Entries taken from a collection:
......
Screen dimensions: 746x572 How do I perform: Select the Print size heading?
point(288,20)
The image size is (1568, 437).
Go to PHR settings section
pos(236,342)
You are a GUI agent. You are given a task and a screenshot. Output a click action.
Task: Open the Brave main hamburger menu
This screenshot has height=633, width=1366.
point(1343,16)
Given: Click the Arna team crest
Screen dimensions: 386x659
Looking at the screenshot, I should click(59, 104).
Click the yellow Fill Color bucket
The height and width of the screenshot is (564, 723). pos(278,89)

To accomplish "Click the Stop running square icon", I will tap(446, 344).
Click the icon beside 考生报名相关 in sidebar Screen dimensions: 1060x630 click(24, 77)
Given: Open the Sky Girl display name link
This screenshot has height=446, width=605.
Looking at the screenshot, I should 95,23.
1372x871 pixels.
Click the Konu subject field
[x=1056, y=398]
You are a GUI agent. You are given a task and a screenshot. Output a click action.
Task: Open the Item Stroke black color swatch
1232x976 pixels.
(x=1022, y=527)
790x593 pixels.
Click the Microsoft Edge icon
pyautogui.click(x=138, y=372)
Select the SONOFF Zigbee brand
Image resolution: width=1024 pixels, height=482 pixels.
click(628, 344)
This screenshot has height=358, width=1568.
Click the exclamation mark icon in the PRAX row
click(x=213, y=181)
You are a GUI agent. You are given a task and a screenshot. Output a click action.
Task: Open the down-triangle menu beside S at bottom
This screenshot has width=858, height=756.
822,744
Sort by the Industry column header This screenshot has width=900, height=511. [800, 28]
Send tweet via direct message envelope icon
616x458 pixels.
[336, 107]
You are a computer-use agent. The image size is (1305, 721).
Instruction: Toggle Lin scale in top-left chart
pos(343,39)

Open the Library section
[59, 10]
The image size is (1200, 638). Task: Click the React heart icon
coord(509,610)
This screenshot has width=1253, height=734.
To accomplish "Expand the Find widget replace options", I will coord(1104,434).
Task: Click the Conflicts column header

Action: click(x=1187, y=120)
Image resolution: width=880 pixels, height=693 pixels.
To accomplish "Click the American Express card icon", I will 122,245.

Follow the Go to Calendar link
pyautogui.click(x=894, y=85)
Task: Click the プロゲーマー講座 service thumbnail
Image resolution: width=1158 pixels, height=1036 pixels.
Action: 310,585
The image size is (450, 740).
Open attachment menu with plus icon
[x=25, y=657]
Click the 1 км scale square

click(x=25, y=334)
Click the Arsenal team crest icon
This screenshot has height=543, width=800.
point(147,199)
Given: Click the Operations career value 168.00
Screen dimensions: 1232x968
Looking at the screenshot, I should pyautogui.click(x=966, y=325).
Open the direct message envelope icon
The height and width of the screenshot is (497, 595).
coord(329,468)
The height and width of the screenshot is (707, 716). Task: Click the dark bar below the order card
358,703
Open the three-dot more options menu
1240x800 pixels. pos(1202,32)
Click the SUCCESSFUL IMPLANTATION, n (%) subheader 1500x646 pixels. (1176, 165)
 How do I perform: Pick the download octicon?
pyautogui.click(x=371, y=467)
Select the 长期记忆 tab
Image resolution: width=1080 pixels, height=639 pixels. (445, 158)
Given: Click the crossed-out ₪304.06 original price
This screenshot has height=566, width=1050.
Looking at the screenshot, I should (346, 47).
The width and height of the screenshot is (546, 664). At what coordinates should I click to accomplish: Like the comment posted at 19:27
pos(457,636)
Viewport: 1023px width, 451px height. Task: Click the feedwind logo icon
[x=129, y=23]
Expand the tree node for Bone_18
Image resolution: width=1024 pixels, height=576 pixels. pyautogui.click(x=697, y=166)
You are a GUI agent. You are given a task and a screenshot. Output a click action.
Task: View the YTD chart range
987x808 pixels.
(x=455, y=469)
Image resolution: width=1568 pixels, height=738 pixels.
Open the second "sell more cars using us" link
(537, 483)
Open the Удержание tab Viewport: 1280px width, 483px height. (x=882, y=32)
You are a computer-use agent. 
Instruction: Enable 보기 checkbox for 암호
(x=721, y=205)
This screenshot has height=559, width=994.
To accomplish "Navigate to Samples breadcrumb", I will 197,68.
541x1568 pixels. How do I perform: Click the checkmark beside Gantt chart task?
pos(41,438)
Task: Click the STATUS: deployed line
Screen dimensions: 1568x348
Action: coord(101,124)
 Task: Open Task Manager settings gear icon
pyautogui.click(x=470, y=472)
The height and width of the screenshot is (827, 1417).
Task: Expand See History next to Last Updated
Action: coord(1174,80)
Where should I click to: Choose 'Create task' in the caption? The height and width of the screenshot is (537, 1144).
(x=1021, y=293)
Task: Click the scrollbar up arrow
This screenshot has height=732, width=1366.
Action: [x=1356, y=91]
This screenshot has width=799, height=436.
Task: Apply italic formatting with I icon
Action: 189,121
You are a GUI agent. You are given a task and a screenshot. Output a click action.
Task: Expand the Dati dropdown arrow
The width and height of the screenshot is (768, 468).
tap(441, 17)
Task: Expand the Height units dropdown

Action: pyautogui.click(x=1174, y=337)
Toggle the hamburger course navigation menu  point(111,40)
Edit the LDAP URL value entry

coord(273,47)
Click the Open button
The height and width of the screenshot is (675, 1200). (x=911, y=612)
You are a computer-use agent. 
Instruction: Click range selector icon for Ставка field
......
**Action item**. Give the records again, exactly as they appear.

**Task answer**.
Screen dimensions: 746x572 How do I perform: Select the Print size heading?
point(288,20)
The image size is (1568, 437).
Go to PHR settings section
pos(236,342)
You are a GUI agent. You are given a task and a screenshot. Output a click action.
Task: Open the Brave main hamburger menu
This screenshot has height=633, width=1366.
point(1343,16)
Given: Click the Arna team crest
Screen dimensions: 386x659
Looking at the screenshot, I should click(59, 104).
Click the yellow Fill Color bucket
The height and width of the screenshot is (564, 723). pos(278,89)

To accomplish "Click the Stop running square icon", I will tap(446, 344).
Click the icon beside 考生报名相关 in sidebar Screen dimensions: 1060x630 click(24, 77)
Given: Open the Sky Girl display name link
This screenshot has height=446, width=605.
Looking at the screenshot, I should 95,23.
1372x871 pixels.
Click the Konu subject field
[x=1056, y=398]
You are a GUI agent. You are given a task and a screenshot. Output a click action.
Task: Open the Item Stroke black color swatch
1232x976 pixels.
(x=1022, y=527)
790x593 pixels.
Click the Microsoft Edge icon
pyautogui.click(x=138, y=372)
Select the SONOFF Zigbee brand
Image resolution: width=1024 pixels, height=482 pixels.
click(628, 344)
This screenshot has height=358, width=1568.
Click the exclamation mark icon in the PRAX row
click(x=213, y=181)
You are a GUI agent. You are given a task and a screenshot. Output a click action.
Task: Open the down-triangle menu beside S at bottom
This screenshot has width=858, height=756.
822,744
Sort by the Industry column header This screenshot has width=900, height=511. [800, 28]
Send tweet via direct message envelope icon
616x458 pixels.
[336, 107]
You are a computer-use agent. The image size is (1305, 721).
Instruction: Toggle Lin scale in top-left chart
pos(343,39)

Open the Library section
[59, 10]
The image size is (1200, 638). Task: Click the React heart icon
coord(509,610)
This screenshot has width=1253, height=734.
To accomplish "Expand the Find widget replace options", I will coord(1104,434).
Task: Click the Conflicts column header

Action: click(x=1187, y=120)
Image resolution: width=880 pixels, height=693 pixels.
To accomplish "Click the American Express card icon", I will 122,245.

Follow the Go to Calendar link
pyautogui.click(x=894, y=85)
Task: Click the プロゲーマー講座 service thumbnail
Image resolution: width=1158 pixels, height=1036 pixels.
Action: 310,585
The image size is (450, 740).
Open attachment menu with plus icon
[x=25, y=657]
Click the 1 км scale square

click(x=25, y=334)
Click the Arsenal team crest icon
This screenshot has height=543, width=800.
point(147,199)
Given: Click the Operations career value 168.00
Screen dimensions: 1232x968
Looking at the screenshot, I should pyautogui.click(x=966, y=325).
Open the direct message envelope icon
The height and width of the screenshot is (497, 595).
coord(329,468)
The height and width of the screenshot is (707, 716). Task: Click the dark bar below the order card
358,703
Open the three-dot more options menu
1240x800 pixels. pos(1202,32)
Click the SUCCESSFUL IMPLANTATION, n (%) subheader 1500x646 pixels. (1176, 165)
 How do I perform: Pick the download octicon?
pyautogui.click(x=371, y=467)
Select the 长期记忆 tab
Image resolution: width=1080 pixels, height=639 pixels. (445, 158)
Given: Click the crossed-out ₪304.06 original price
This screenshot has height=566, width=1050.
Looking at the screenshot, I should (346, 47).
The width and height of the screenshot is (546, 664). At what coordinates should I click to accomplish: Like the comment posted at 19:27
pos(457,636)
Viewport: 1023px width, 451px height. Task: Click the feedwind logo icon
[x=129, y=23]
Expand the tree node for Bone_18
Image resolution: width=1024 pixels, height=576 pixels. pyautogui.click(x=697, y=166)
You are a GUI agent. You are given a task and a screenshot. Output a click action.
Task: View the YTD chart range
987x808 pixels.
(x=455, y=469)
Image resolution: width=1568 pixels, height=738 pixels.
Open the second "sell more cars using us" link
(537, 483)
Open the Удержание tab Viewport: 1280px width, 483px height. (x=882, y=32)
You are a computer-use agent. 
Instruction: Enable 보기 checkbox for 암호
(x=721, y=205)
This screenshot has height=559, width=994.
To accomplish "Navigate to Samples breadcrumb", I will 197,68.
541x1568 pixels. How do I perform: Click the checkmark beside Gantt chart task?
pos(41,438)
Task: Click the STATUS: deployed line
Screen dimensions: 1568x348
Action: coord(101,124)
 Task: Open Task Manager settings gear icon
pyautogui.click(x=470, y=472)
The height and width of the screenshot is (827, 1417).
Task: Expand See History next to Last Updated
Action: coord(1174,80)
Where should I click to: Choose 'Create task' in the caption? The height and width of the screenshot is (537, 1144).
(x=1021, y=293)
Task: Click the scrollbar up arrow
This screenshot has height=732, width=1366.
Action: [x=1356, y=91]
This screenshot has width=799, height=436.
Task: Apply italic formatting with I icon
Action: 189,121
You are a GUI agent. You are given a task and a screenshot. Output a click action.
Task: Expand the Dati dropdown arrow
The width and height of the screenshot is (768, 468).
tap(441, 17)
Task: Expand the Height units dropdown

Action: pyautogui.click(x=1174, y=337)
Toggle the hamburger course navigation menu  point(111,40)
Edit the LDAP URL value entry

coord(273,47)
Click the Open button
The height and width of the screenshot is (675, 1200). (x=911, y=612)
You are a computer-use agent. 
Instruction: Click range selector icon for Ставка field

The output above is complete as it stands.